Division of Biomedical Engineering at the University of Saskatchewan.
School of Computer Science at Shaanxi Normal University.
Brief Funct Genomics. 2021 Jul 17;20(4):273-287. doi: 10.1093/bfgp/elab002.
Biomolecules, such as microRNAs, circRNAs, lncRNAs and genes, are functionally interdependent in human cells, and all play critical roles in diverse fundamental and vital biological processes. The dysregulations of such biomolecules can cause diseases. Identifying the associations between biomolecules and diseases can uncover the mechanisms of complex diseases, which is conducive to their diagnosis, treatment, prognosis and prevention. Due to the time consumption and cost of biologically experimental methods, many computational association prediction methods have been proposed in the past few years. In this study, we provide a comprehensive review of machine learning-based approaches for predicting disease-biomolecule associations with multi-view data sources. Firstly, we introduce some databases and general strategies for integrating multi-view data sources in the prediction models. Then we discuss several feature representation methods for machine learning-based prediction models. Thirdly, we comprehensively review machine learning-based prediction approaches in three categories: basic machine learning methods, matrix completion-based methods and deep learning-based methods, while discussing their advantages and disadvantages. Finally, we provide some perspectives for further improving biomolecule-disease prediction methods.

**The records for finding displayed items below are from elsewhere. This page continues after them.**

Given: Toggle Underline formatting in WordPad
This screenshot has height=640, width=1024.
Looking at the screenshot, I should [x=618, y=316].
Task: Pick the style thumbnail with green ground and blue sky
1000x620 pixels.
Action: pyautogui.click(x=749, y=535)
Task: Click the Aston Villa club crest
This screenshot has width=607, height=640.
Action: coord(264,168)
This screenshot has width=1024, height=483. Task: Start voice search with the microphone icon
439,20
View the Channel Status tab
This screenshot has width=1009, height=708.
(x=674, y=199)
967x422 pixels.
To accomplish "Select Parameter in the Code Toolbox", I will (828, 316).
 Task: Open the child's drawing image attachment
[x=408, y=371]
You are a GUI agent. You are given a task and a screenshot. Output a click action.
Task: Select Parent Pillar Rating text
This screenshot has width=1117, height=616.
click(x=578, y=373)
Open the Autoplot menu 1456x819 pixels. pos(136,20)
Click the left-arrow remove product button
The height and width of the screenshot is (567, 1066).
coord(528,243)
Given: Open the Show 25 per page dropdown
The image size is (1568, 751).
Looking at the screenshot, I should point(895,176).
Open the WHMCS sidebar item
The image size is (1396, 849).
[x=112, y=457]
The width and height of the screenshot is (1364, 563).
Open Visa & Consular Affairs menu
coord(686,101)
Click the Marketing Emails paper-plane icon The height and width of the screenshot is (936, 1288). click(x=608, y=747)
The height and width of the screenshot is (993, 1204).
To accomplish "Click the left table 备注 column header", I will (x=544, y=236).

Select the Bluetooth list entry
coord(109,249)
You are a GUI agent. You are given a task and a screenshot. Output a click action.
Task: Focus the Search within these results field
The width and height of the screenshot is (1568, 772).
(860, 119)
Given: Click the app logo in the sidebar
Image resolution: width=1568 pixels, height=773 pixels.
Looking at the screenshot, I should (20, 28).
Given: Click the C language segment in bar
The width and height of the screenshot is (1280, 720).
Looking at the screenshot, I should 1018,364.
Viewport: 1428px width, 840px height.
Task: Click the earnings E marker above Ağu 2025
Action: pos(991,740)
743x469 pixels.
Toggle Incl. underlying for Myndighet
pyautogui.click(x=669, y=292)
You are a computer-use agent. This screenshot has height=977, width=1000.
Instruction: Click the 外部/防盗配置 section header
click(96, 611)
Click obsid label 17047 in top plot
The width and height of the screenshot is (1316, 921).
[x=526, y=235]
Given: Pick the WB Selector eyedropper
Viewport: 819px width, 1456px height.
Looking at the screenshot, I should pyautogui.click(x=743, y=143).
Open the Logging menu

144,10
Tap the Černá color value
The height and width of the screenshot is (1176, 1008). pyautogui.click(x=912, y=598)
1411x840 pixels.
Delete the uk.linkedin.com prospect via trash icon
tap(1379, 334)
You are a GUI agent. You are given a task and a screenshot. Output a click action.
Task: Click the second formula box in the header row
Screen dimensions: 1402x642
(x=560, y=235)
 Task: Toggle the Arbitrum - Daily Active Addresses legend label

生物分子,如 microRNAs、circRNAs、lncRNAs 和基因,在人类细胞中具有功能上的相互依赖性,它们都在各种基本和重要的生物学过程中发挥着关键作用。这些生物分子的失调会导致疾病。识别生物分子与疾病之间的关联可以揭示复杂疾病的机制,有助于其诊断、治疗、预后和预防。由于生物实验方法的时间消耗和成本,过去几年提出了许多计算关联预测方法。在这项研究中,我们提供了一个全面的综述,介绍了基于机器学习的方法,用于预测具有多视图数据源的疾病-生物分子关联。首先,我们介绍了一些数据库和在预测模型中整合多视图数据源的一般策略。然后,我们讨论了几种用于基于机器学习的预测模型的特征表示方法。第三,我们全面综述了基于机器学习的三种预测方法:基础机器学习方法、基于矩阵补全的方法和基于深度学习的方法,同时讨论了它们的优缺点。最后,我们为进一步改进生物分子-疾病预测方法提供了一些观点。